Bisa dipastikan, China akan keluar sebagai juara umum pada Asian Games 2018.

Dominasi dan kekuatan olahraga China juga sudah tercatat pada Asian Games sebelumnya. Dalam sejarah Asian Games, China sudah 9 kali keluar sebagai juara umum, sejak Asian Games 1982 di New Delhi, India, hingga Asian Games 2014 di Incheon, Korea Selatan. 

Kemenangan itu tidak pernah terputus, seolah tidak ada kesempatan sedikit pun bagi negara lain untuk merasakan kemenangan menjadi juara umum.

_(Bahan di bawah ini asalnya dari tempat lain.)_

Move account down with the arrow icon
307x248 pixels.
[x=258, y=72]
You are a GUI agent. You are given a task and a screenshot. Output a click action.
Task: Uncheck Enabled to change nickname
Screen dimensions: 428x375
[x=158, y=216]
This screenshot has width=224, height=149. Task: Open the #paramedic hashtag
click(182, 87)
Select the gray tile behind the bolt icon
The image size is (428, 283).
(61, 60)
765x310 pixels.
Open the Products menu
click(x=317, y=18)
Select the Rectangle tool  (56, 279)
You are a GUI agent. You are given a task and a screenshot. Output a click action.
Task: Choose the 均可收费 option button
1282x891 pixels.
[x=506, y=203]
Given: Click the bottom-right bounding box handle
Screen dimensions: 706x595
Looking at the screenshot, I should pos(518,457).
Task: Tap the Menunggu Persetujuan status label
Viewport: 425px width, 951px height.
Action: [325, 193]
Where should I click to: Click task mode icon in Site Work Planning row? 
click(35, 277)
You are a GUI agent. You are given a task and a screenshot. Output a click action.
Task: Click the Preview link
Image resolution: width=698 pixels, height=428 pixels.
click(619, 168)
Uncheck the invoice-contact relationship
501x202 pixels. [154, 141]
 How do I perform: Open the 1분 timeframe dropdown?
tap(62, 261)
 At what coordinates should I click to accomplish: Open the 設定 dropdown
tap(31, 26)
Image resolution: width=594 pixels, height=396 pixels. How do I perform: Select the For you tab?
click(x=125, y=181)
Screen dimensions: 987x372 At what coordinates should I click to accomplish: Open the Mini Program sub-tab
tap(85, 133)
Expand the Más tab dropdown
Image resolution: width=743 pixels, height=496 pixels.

Abdurrahman Naufal Juara Umum Asian Games Jepang dan China

Tak hanya di level Asia, kualitas atlet China juga setara jika bertarung di tingkat dunia.

Apa rahasia di balik ketangguhan China merajai olahraga Asia lebih dari 3 dekade ini?

Sistem negara

Pengamat olahraga dari Universitas Surabaya, Prof. Dr. Hari Setijono, M.Pd, menilai, keperkasaan China menjuarai Asian Games dari tahun ke tahun salah satunya didukung sistem negara yang dianut.

“Kalau di Indonesia kan demokrasi. Lah kalau di sana itu kan beda, Sosialis kan? Semuanya ditentukan oleh negara. Kalau semua ditentukan oleh negara, dari sistem pembinaan sampai penganggaran, sampai model apa yang mau dilakukan itu ditentukan oleh negara memang. Kalau di sini kan masih terpecah-pecah,” ujar Hari saat dihubungi melalui telepon, Kamis (30/8/2018).

Anggaran dana

Menurut Hari, di China, anggaran dana diberikan kepada masing-masing pihak secara langsung oleh negara.

Cara ini dinilai lebih cepat dan efektif tanpa melalui birokrasi yang berbelit-belit.

Hari mengatakan, hal ini juga bisa dilihat dari adanya peningkatan perolehan medali di Indonesia setelah adanya perubahan sistem penganggaran.

Awalnya, Indonesia memberlakukan Program Indonesia Emas (Prima) yang keuangannya masih harus melewati berbagai pihak sebelum sampai di masing-masing cabang olahraga.

“Nah sekarang ini kan diubah dengan Perpres Nomor 95 Tahun 2017 itu menjadi PPON (Peningkatan Prestasi Olahraga Nasional) ya. Nah itu dari pemerintah langsung ke Indocabor. Dengan langsung ke Indocabor berati satu sektor itu terhilangkan, sehingga itu lebih cepat ya, lebih efektif,” jelas Hari.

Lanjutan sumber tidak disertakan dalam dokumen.